---------- Stored data
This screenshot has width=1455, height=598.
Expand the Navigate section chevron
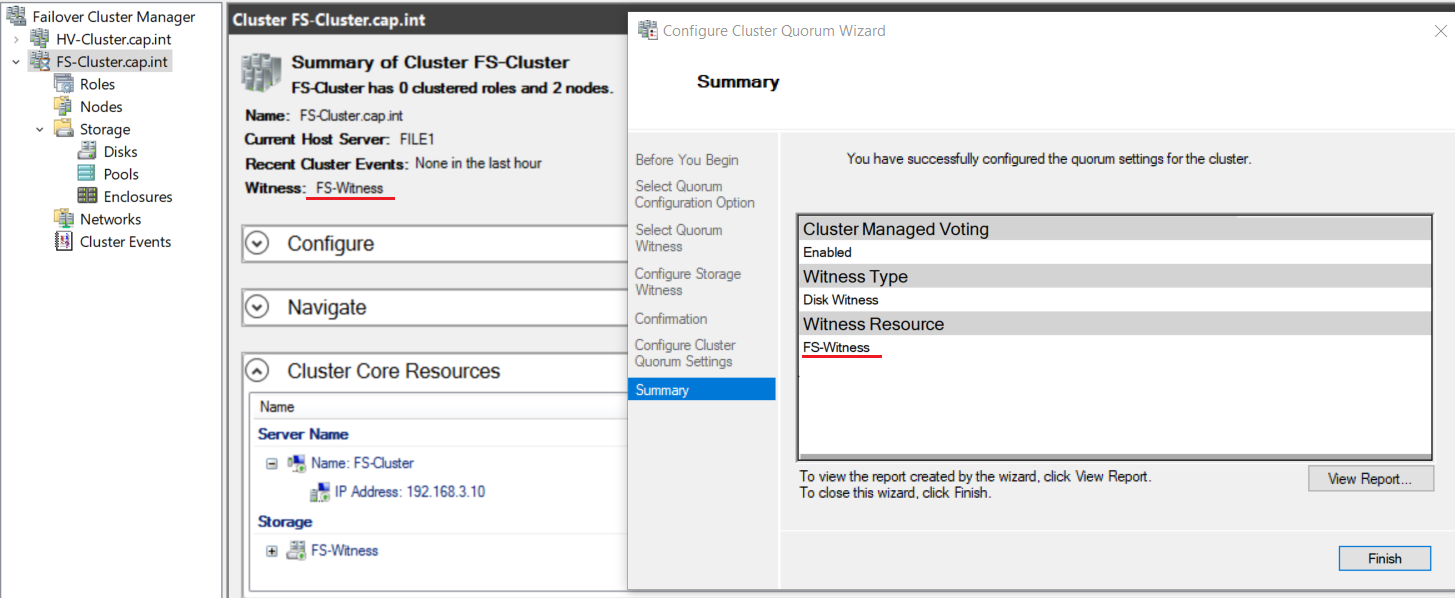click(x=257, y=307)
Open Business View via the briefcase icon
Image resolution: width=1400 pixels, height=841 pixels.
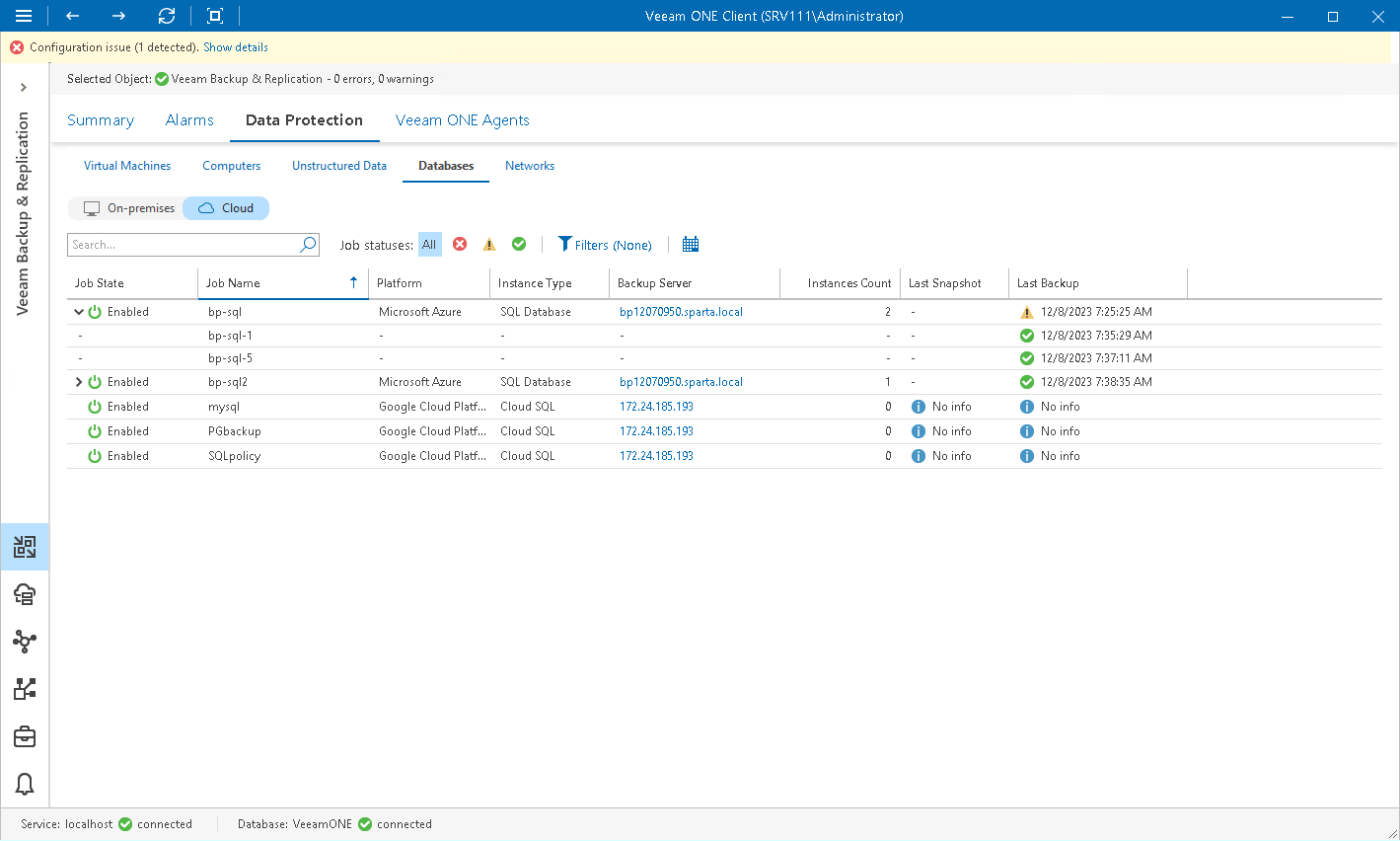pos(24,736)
--------------------
Exercise directions: The answer should consist solely of the lines from the one containing "Expand the Navigate section chevron" through the last line of the material, copied exactly, with pictures left out.

Your response:
Expand the Navigate section chevron
click(x=257, y=307)
Open Business View via the briefcase icon
Image resolution: width=1400 pixels, height=841 pixels.
pos(24,736)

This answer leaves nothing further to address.